Le basculement de l’enseignement supérieur vers le numérique, fortement accéléré par la pandémie et ses contraintes sanitaires, soulève des enjeux éthiques majeurs en matière de triche et de plagiat. Or « on ne peut pas résoudre les problèmes actuels d’intégrité avec les outils du passé. Le droit et les règlements universitaires ne sont pas adaptés », comme l’affirmait Michelle Bergadaà à l’occasion de la labellisation par la Fondation nationale pour l’enseignement de la gestion des entreprises (FNEGE) de son ouvrage L’urgence de l’intégrité académique, coordonné avec Paulo Peixoto. Cet article a été rédigé par Yoann Bazin, professeur en Ethique des affaires de l’EM Normandie.
Mais comment créer et renforcer une culture d’intégrité académique dans l’enseignement supérieur ? Que nous dit la recherche à ce sujet ? Donald McCabe et ses collègues y consacrent un chapitre entier dans leur excellent Cheating in college, où ils insistent sur le besoin d’aligner les différents systèmes en place. En cela, ils font écho au livre de Michelle Bergadaà et Paulo Peixoto, ou encore à Craig Scanlan pour qui cet alignement requiert « une stratégie globale faisant la promotion d’une culture de l’intégrité académique ».

## MATÉRIEL FOURNI

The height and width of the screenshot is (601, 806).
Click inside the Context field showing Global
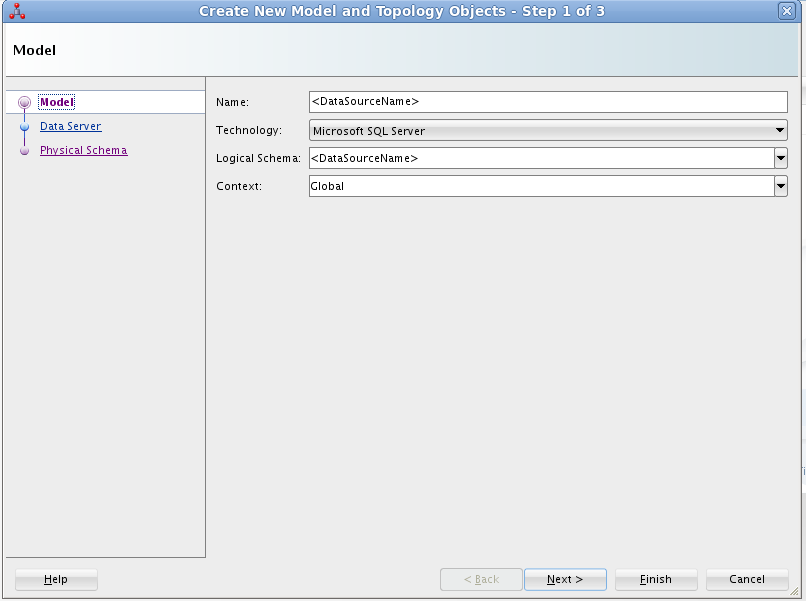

## SÉRIE D'EXERCICES
1 > Recopiez le passage du texte sur l'intégrité académique commençant par « Le basculement de » et se terminant par « de l’EM Normandie. ».
2 > D'après le texte sur l'intégrité académique, quel poste occupe Yoann Bazin ?
La liste provient d'une autre source que le texte.

## CORRIGÉ DE L'EXERCICE
1 >
Le basculement de l’enseignement supérieur vers le numérique, fortement accéléré par la pandémie et ses contraintes sanitaires, soulève des enjeux éthiques majeurs en matière de triche et de plagiat. Or « on ne peut pas résoudre les problèmes actuels d’intégrité avec les outils du passé. Le droit et les règlements universitaires ne sont pas adaptés », comme l’affirmait Michelle Bergadaà à l’occasion de la labellisation par la Fondation nationale pour l’enseignement de la gestion des entreprises (FNEGE) de son ouvrage L’urgence de l’intégrité académique, coordonné avec Paulo Peixoto. Cet article a été rédigé par Yoann Bazin, professeur en Ethique des affaires de l’EM Normandie.

2 > Il est professeur en Ethique des affaires de l'EM Normandie.